Records from a dataset:
· · · ·

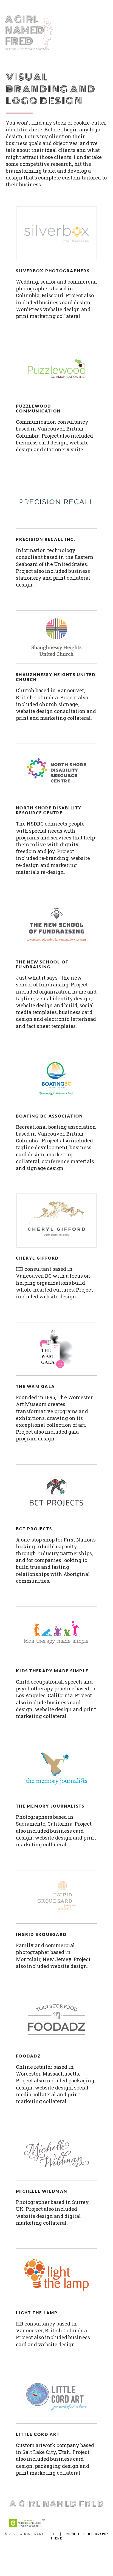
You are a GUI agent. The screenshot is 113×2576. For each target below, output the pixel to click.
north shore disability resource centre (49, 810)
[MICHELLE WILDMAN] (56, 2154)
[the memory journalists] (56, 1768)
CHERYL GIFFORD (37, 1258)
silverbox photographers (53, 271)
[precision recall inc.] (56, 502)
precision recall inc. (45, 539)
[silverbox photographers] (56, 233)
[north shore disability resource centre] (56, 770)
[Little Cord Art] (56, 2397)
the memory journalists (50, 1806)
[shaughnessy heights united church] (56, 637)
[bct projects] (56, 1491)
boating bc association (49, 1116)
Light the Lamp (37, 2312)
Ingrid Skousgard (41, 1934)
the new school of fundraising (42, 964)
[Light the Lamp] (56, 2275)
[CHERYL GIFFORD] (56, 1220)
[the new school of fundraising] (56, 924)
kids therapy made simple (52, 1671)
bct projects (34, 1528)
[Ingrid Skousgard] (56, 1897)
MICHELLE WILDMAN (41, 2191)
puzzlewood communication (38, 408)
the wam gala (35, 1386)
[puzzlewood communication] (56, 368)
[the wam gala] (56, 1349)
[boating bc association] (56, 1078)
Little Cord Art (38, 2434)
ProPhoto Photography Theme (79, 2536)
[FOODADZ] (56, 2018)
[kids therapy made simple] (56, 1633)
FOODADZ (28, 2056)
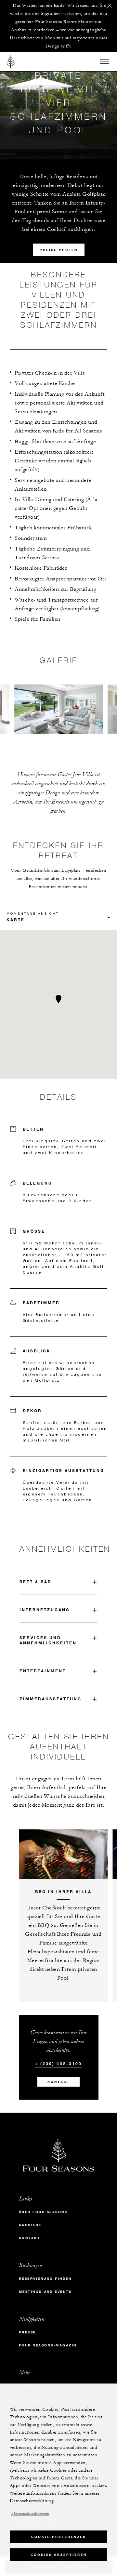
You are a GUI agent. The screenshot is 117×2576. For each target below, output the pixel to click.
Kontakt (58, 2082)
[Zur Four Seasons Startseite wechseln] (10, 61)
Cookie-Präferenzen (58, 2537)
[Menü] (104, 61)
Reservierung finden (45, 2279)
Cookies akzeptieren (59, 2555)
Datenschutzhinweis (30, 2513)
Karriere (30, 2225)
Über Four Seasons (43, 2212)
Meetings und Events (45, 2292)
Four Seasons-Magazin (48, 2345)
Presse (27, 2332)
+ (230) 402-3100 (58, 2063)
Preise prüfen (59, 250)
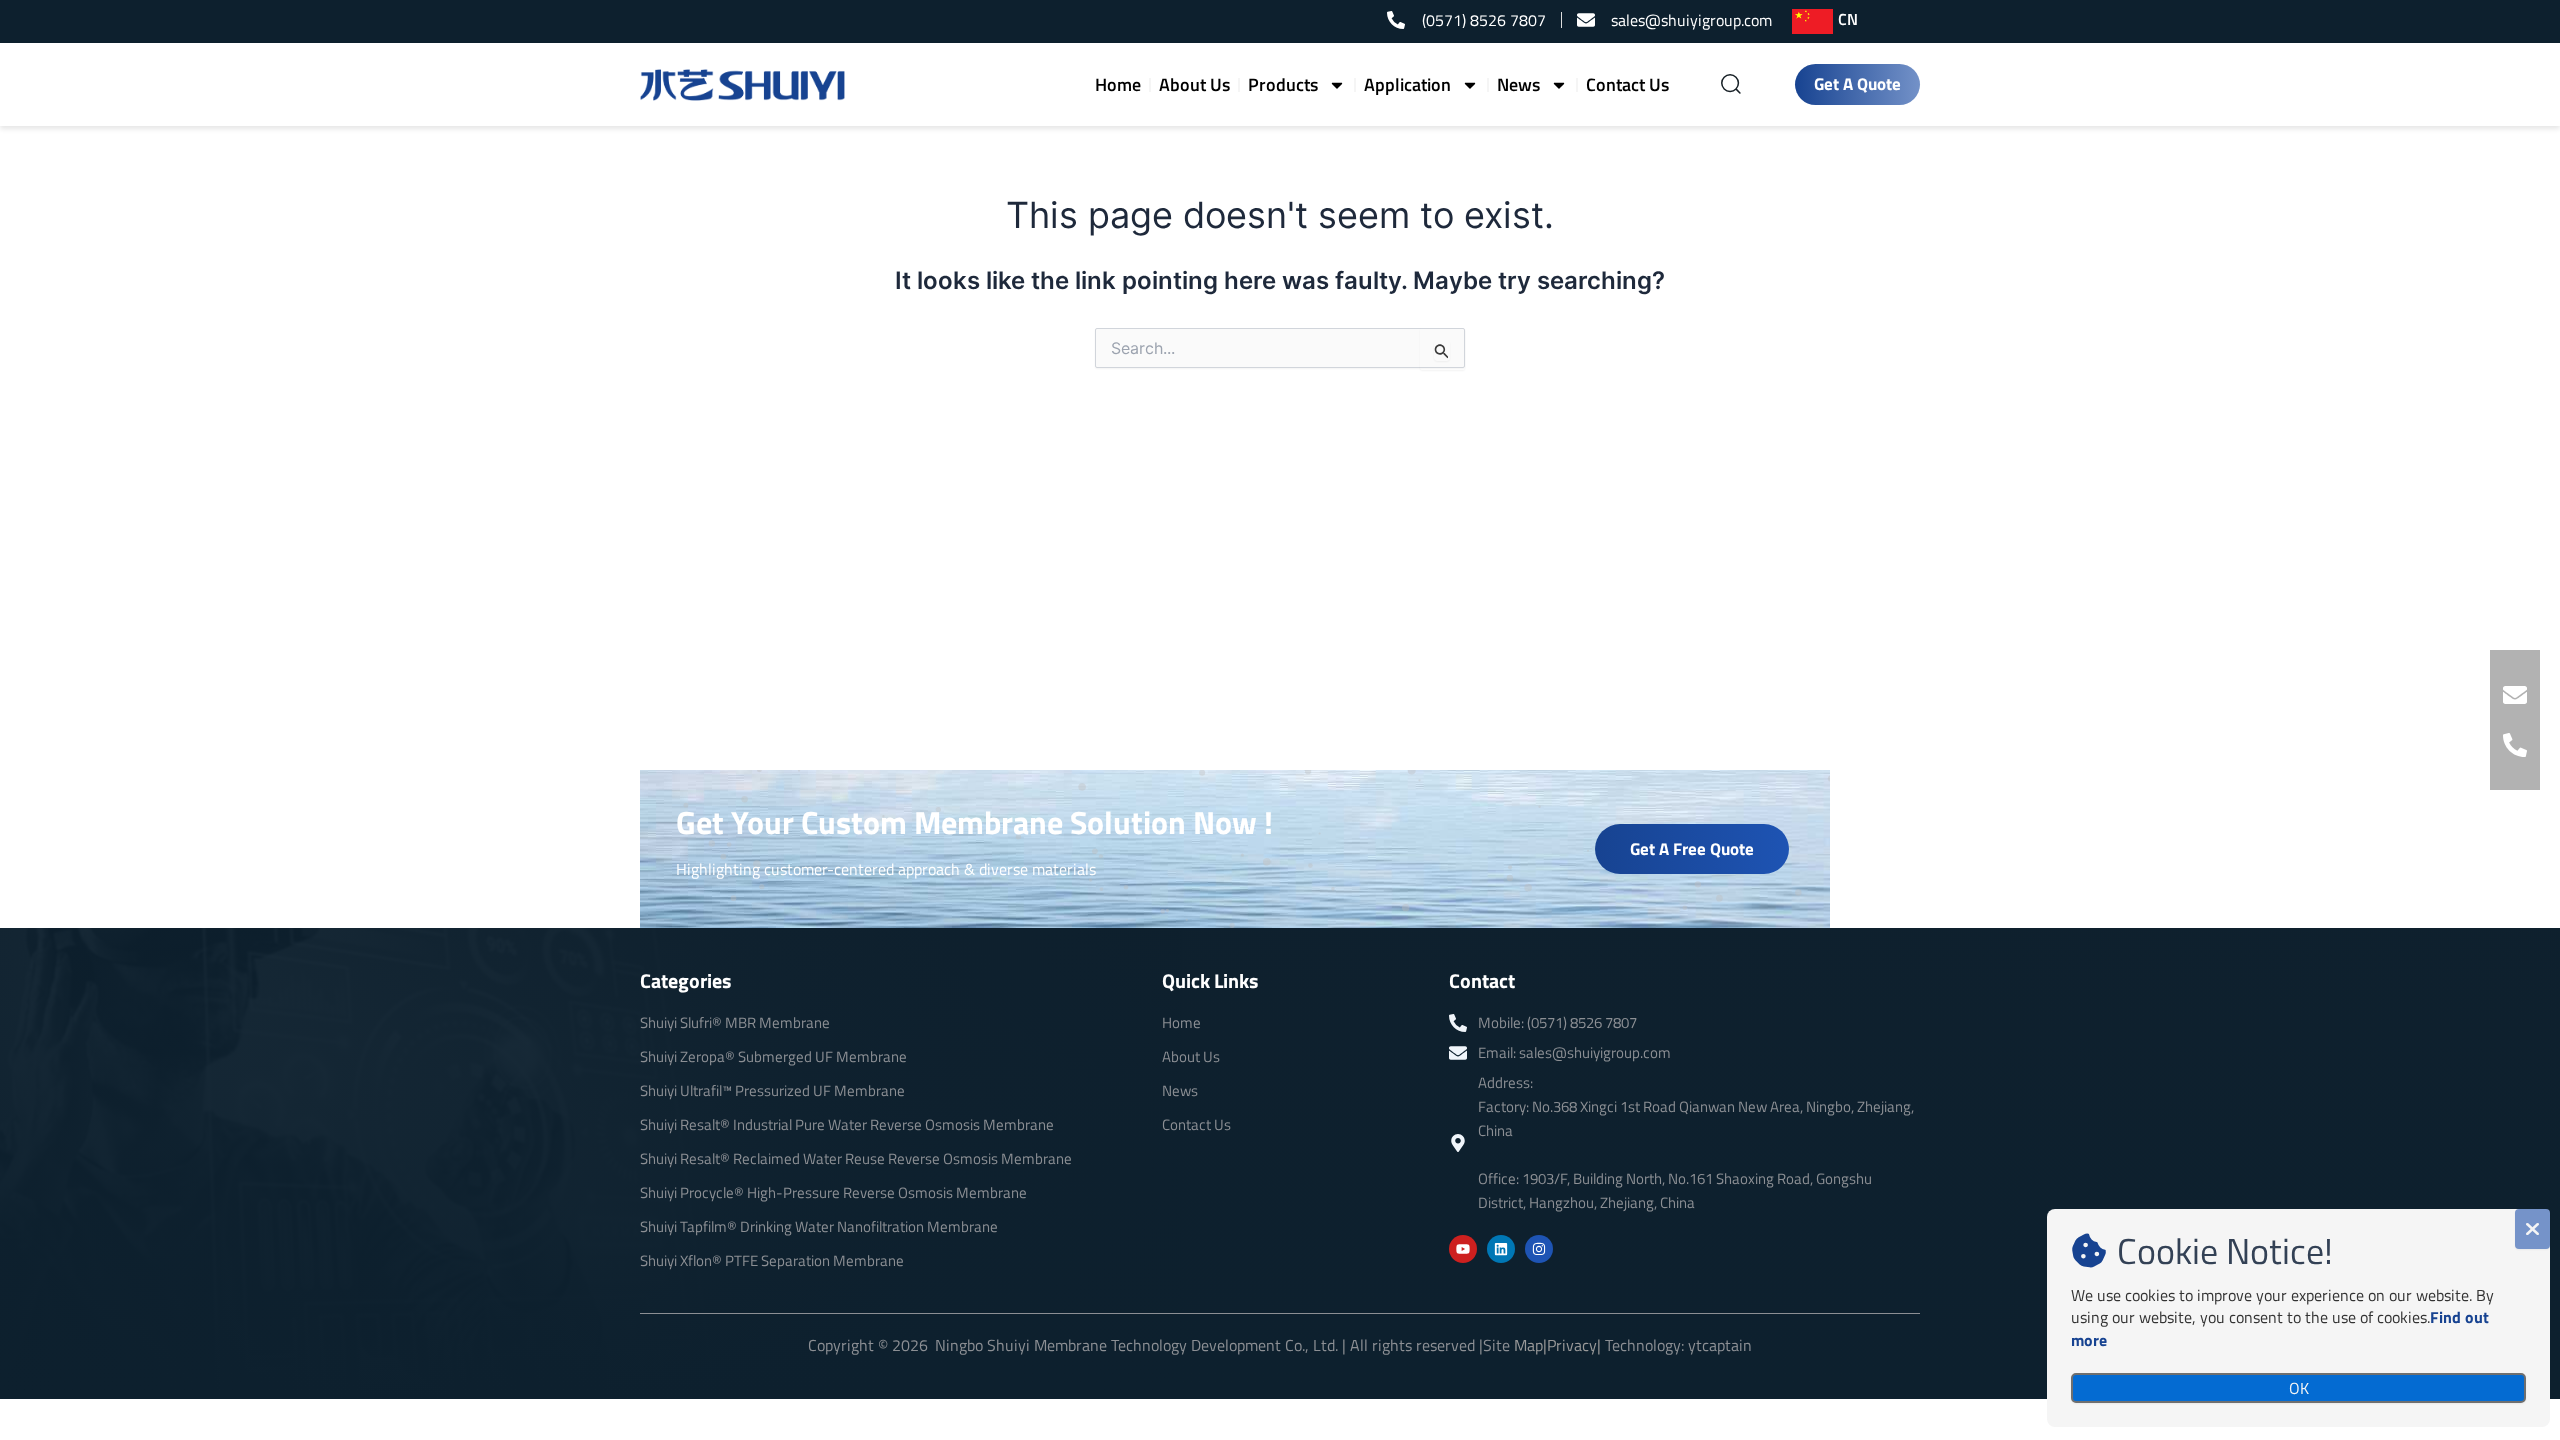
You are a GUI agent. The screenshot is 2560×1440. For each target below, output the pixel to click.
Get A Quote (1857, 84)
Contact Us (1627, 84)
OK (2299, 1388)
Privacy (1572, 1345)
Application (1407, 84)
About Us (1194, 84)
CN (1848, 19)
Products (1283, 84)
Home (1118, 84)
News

· · · ·

Identify each line in the records above that contains the word "disability", and copy it out in full.

north shore disability resource centre (49, 810)
[north shore disability resource centre] (56, 770)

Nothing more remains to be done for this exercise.